A joint venture of Bank of Montreal, Barclays PLC , Australia and New Zealand Banking Group Ltd., and the technology consulting firm American Management Systems Inc. will provide trade services over the Internet.
The new firm, which has yet to be named, will let banks and their corporate customers initiate and track trade-related transactions online. It initially will automate letters of credit, and then expand into other, unspecified areas.
A board of employees from each participant company is now in charge; ultimately there will be an independent management team. The three founding banks are providing their back-office transaction processing capabilities and using Internet technology developed by American Management.
Australia and New Zealand Banking Group will install the new platform next year, followed by the other two partner banks.
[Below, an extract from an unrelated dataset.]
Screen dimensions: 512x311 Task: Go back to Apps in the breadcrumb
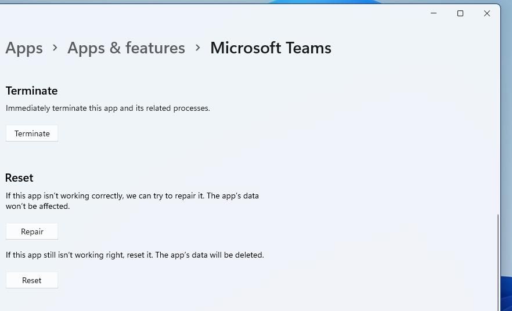click(24, 48)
The company hopes to attract other midsize and large banks as clients, but not as investors.
The venture faces competition from two more established firms, TradeCard Inc. and Bolero.net, that also automate the logistics of international trade processing including the letters of credit that the new venture is initially targeting.
By pooling their resources, the three banking companies hope to lower the investment required to make Internet trade processing more efficient, while retaining ownership of corporate customers and control over pricing systems and risk management, said David Yates, a general manager of American Management Systems.
Bank of Montreal was attracted to the venture because "we needed to get a much higher, more flexible type of technology with the growth the Web and business-to-business technology," said Peter Wren, its managing director of trade finance. Increasingly, customers are demanding a system that facilitates international trade transactions, he said.
Banks have a long history of creating alliances, said Rembert de Villa, a vice president and partner in the financial institutions group at the Chicago consulting firm A.T. Kearney. Though such arrangements help each participant become more efficient, they raise questions of competition, he said. Bank of Montreal, Barclays, and Australia and New Zealand will be spared that problem since they are not trying to compete in the same marketplace, Mr. de Villa said.